All communication flowed downhill. The only time the higher-ups heard from below was at review time or from the suggestion box — if they had one.
But things have changed big time at a rate that is increasing.The November 2012 McKinsey Quarterly noted that “it took 13 years for commercial television to reach 50 million households and three years for Internet service providers to sign their 50 millionth subscriber. Facebook hit the 50 million-user mark in just a year and Twitter in nine months.”
Today’s employees have the Internet in their pocket and are always connected. For the first time in history, managers can choose to communicate to their employees at work, at home — anywhere really — and to hear back from them. Workplace communication has gone from one-to-one, to one-to-many, to many-to-many.
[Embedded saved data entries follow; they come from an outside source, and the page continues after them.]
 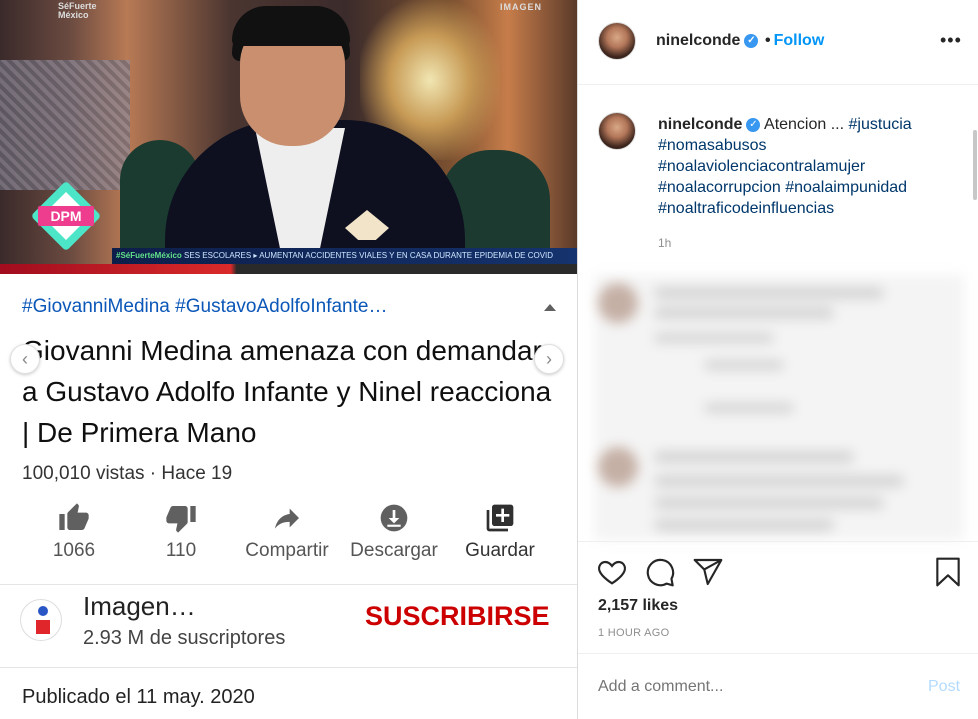 I want to click on comment-bar: Post, so click(x=778, y=686).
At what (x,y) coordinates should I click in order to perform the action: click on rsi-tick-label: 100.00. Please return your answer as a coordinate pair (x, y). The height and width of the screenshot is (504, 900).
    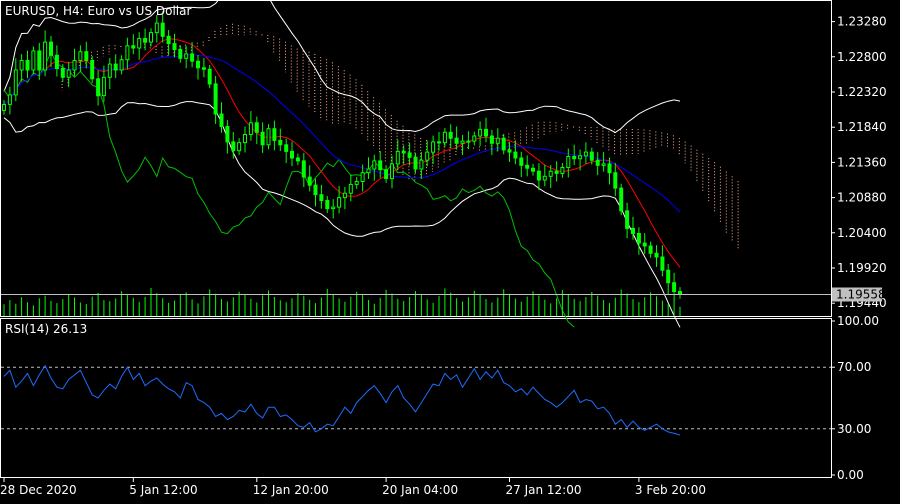
    Looking at the image, I should click on (858, 321).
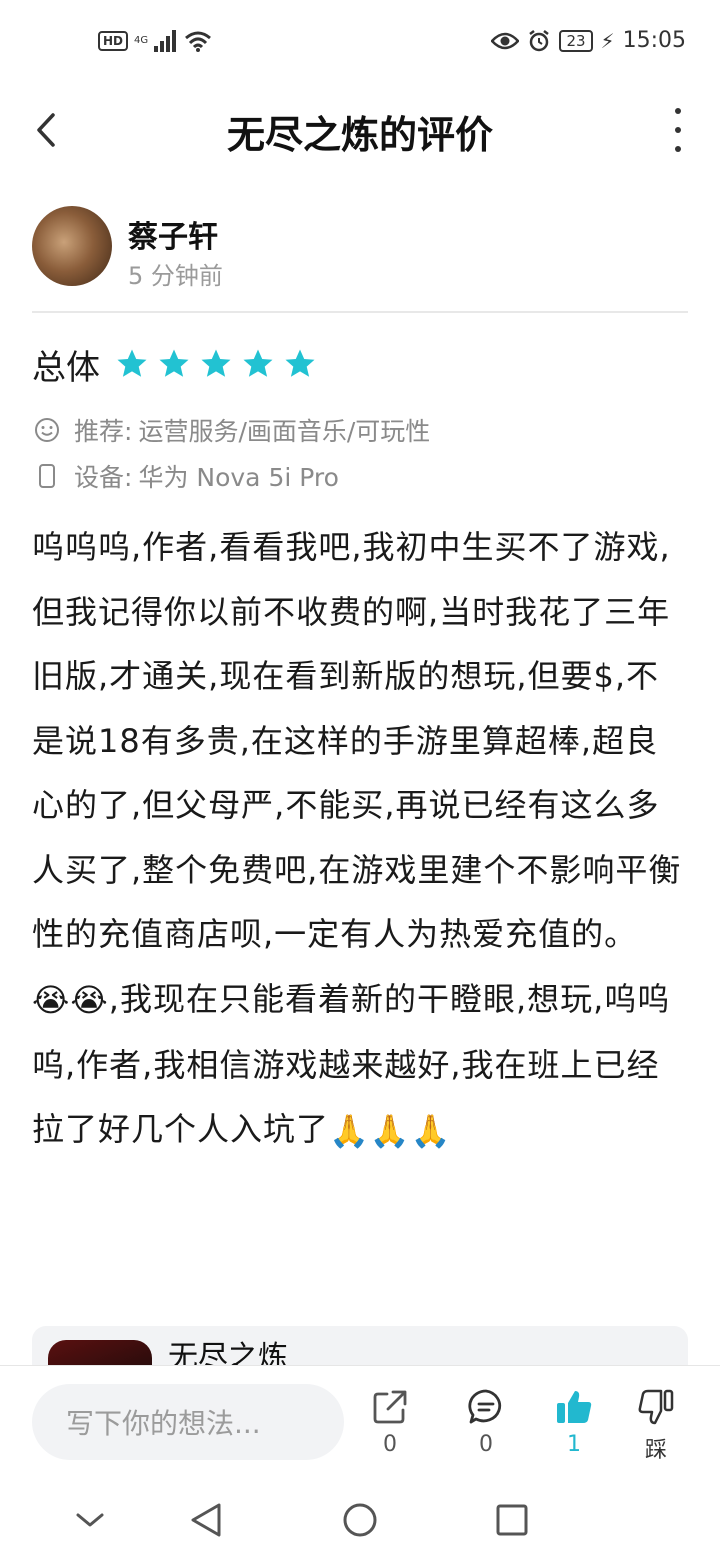 The image size is (720, 1560). What do you see at coordinates (608, 40) in the screenshot?
I see `charging-icon: ⚡` at bounding box center [608, 40].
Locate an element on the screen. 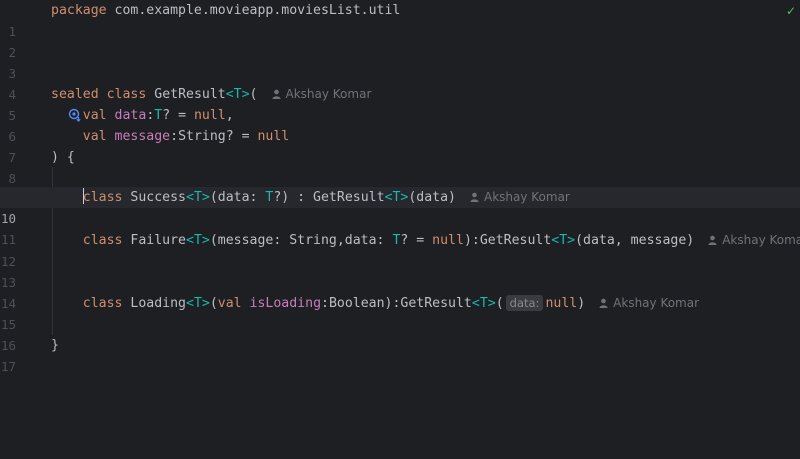 Image resolution: width=800 pixels, height=459 pixels. editor-line-9: 9 is located at coordinates (400, 188).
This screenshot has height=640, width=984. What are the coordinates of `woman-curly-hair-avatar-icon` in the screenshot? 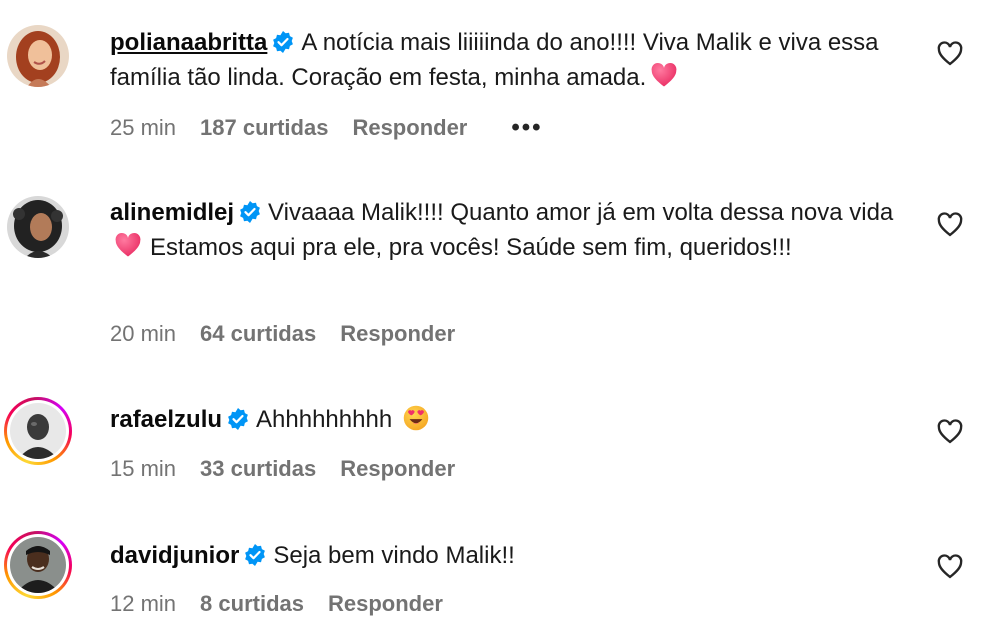 It's located at (38, 227).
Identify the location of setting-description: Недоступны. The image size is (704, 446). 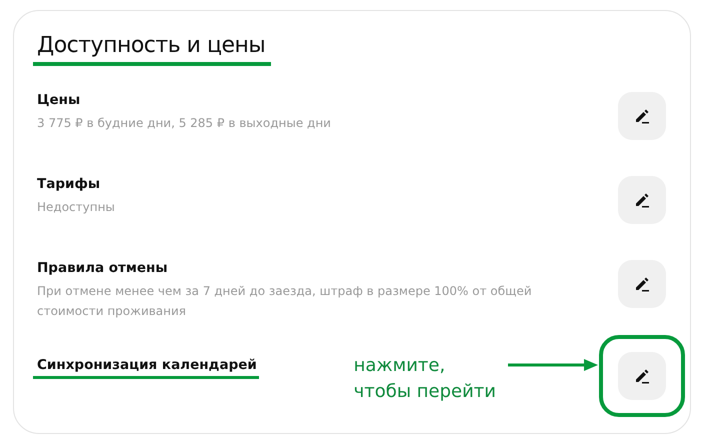
(76, 208).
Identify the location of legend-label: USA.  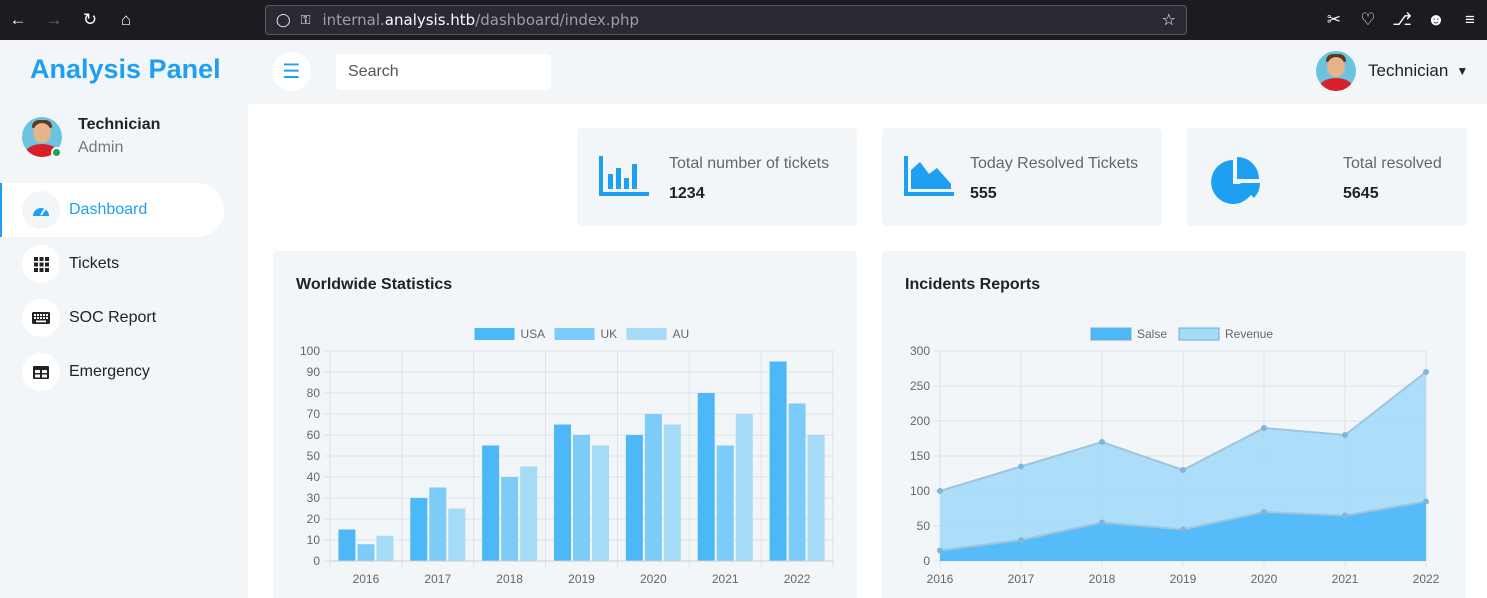
(534, 334).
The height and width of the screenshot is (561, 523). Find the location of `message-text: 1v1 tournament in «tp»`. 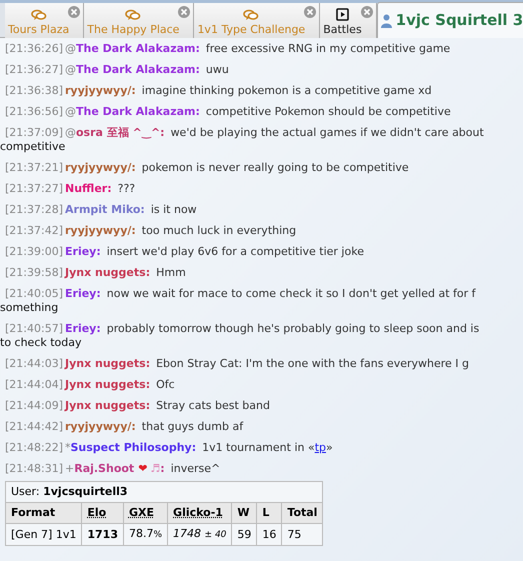

message-text: 1v1 tournament in «tp» is located at coordinates (268, 448).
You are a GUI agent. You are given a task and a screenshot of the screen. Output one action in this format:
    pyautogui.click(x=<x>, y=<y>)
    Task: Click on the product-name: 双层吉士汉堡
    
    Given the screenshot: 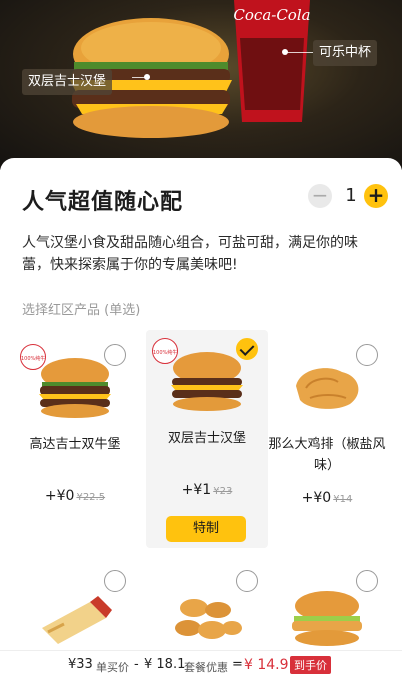 What is the action you would take?
    pyautogui.click(x=206, y=438)
    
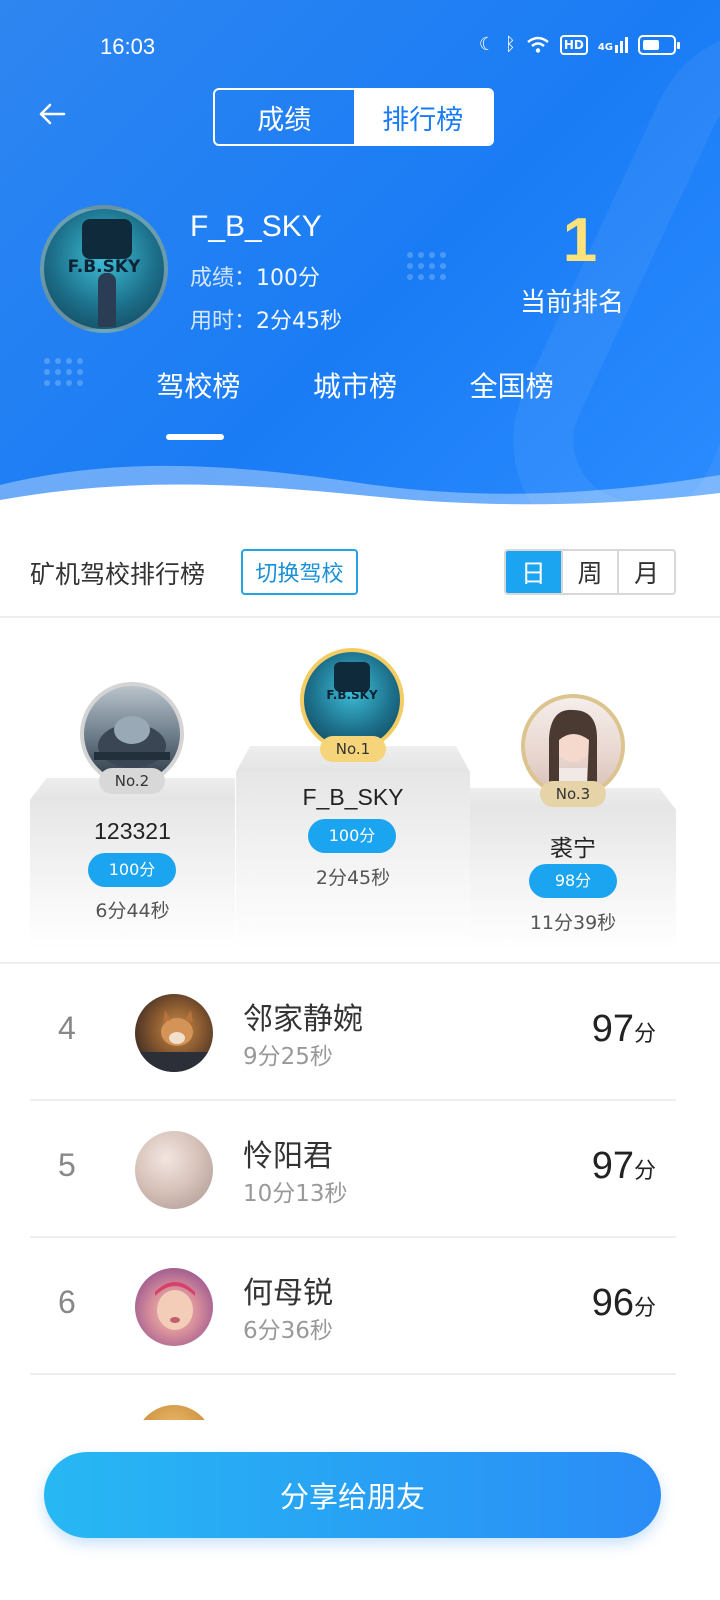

For companies that embrace it, this new collaborative world can have real, positive financial effects. Just when some were predicting that productivity gains had been maxed out in the U.S. and the only way to squeeze out more was to outsource to China, there’s good news. That same McKinsey report noted that use of these new techniques could raise workers’ productivity by 20 to 25 percent.
Problems have always existed in companies. It’s just that, until recently, there were no good ways to dig them out and fix them. They just remained and festered, causing organizational issues that lasted for years or even decades.
Now, through use of technology, we can collaborate as never before by using social network tools within the workplace. But along with the benefits come the learning curve and inevitable problems.
For example, every company has a percentage of workers who don’t like the managers or the way things are being run. Do managers really want to hear that? How are they going to react to criticism from those reporting to them? How will they turn negative feedback into positive strategy?
It’s important to have a structure for the information flow so that it’s smooth, while being summarized and categorized in a way that managers can digest and use in a useful organization-building manner. In the case of workplace communications, transparent doesn’t have to mean free-wheeling, chaotic information ricocheting throughout the organization. It needs to be organized so that managers can make sense and react to it to attain the productivity gains.
The first step is not to open the spigots and let everyone comment on everything. It is to identify how to share company information and put in place methods to systematically collect, classify and report on responses to it.
The transparent organization is upon us. Managers can attain significant benefits if they embrace these ideas, clearly communicate to all employees and most importantly, listen closely to the responses.